Anadarko points finger at BP for spill
19 Jun 2010
Anadarko Petroleum, the US-based independent oil and gas exploration company, which is BP's partner in the polluting Gulf of Mexico oil well, is trying to distance itself from its partner, blasting the London-based oil company for wghat it called reckless decisions and actions that triggered the largest oil spill in the history of the US.
BP's fair-weather partner, which holds a 25-per cent stake in the well has, till date, not doled out a single cent to share the expenses for capping the well or for the clean-up operations.
BP, on the other hand has taken the moral high ground, and assumed complete responsibility to do whatever it takes to stop the pollution; so far it has spent over $1.6 billion on its efforts.

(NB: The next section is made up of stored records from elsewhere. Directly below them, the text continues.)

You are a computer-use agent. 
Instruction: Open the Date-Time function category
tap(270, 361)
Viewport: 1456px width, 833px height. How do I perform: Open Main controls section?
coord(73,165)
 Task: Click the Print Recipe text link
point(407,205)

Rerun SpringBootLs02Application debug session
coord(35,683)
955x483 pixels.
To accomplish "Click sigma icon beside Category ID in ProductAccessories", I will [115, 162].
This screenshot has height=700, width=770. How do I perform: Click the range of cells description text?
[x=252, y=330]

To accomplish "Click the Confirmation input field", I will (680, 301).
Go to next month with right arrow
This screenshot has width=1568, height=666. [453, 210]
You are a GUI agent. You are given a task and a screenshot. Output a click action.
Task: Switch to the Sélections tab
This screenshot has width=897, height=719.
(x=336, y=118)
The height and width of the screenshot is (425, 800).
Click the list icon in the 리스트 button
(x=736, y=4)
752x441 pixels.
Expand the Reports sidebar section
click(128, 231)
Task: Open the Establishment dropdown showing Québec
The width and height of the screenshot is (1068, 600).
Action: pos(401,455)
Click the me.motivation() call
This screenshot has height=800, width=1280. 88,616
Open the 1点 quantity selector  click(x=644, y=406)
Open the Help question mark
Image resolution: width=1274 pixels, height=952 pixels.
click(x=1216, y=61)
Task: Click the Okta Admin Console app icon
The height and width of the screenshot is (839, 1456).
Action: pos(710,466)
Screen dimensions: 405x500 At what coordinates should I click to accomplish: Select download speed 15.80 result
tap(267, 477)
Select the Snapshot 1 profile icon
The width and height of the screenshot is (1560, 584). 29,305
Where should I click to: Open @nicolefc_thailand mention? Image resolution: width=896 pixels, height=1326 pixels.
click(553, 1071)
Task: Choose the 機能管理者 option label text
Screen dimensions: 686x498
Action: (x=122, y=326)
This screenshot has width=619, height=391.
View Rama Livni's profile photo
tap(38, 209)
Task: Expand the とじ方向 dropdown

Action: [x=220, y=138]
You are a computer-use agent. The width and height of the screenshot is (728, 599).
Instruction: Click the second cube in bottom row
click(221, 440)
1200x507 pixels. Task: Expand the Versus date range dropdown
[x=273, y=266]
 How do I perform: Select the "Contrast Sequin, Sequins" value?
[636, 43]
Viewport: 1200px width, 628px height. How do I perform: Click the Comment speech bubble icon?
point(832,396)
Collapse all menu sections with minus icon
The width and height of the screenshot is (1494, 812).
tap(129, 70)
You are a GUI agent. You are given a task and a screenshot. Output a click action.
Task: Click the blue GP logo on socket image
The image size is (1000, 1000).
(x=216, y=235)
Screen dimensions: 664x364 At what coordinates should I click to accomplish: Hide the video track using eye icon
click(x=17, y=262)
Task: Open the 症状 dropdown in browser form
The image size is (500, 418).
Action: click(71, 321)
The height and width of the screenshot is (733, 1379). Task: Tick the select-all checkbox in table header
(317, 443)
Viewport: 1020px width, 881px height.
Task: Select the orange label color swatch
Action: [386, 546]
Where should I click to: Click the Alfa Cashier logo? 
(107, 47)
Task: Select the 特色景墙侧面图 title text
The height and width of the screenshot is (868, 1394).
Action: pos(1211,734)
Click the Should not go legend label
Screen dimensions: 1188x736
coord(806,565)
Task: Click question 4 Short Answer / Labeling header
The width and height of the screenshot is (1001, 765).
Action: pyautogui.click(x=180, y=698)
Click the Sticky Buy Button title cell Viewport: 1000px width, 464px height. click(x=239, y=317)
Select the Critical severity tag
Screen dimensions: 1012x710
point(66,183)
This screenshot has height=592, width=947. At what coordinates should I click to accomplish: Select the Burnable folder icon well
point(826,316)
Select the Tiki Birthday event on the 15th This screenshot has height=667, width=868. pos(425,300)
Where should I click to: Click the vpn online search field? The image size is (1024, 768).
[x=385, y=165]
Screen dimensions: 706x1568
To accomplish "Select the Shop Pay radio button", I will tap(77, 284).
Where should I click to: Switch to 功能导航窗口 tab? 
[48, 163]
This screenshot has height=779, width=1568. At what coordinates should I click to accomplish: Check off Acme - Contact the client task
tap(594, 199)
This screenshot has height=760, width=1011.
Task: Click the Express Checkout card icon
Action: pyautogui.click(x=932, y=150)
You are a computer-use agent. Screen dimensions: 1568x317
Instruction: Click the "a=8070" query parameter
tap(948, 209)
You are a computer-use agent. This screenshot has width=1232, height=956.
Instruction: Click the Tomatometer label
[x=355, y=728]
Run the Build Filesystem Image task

Texas-based Anadarko, which is trying to wriggle out of sharing any liability by trying to hold an already down BP as being solely responsible for the mess, not unlike another US oil giant, Chevron's actions in Ecuador. Anadarko knows that the only way it can escape paying its share of the clean-up and litigation costs is if it is proved that BP had operated the well in an unsafe manner.
Anadarko chairman and CEO Jim Hackett went on the offensive against BP in a statement released yesterday: "The mounting evidence clearly demonstrates that this tragedy was preventable and the direct result of BP's reckless decisions and actions.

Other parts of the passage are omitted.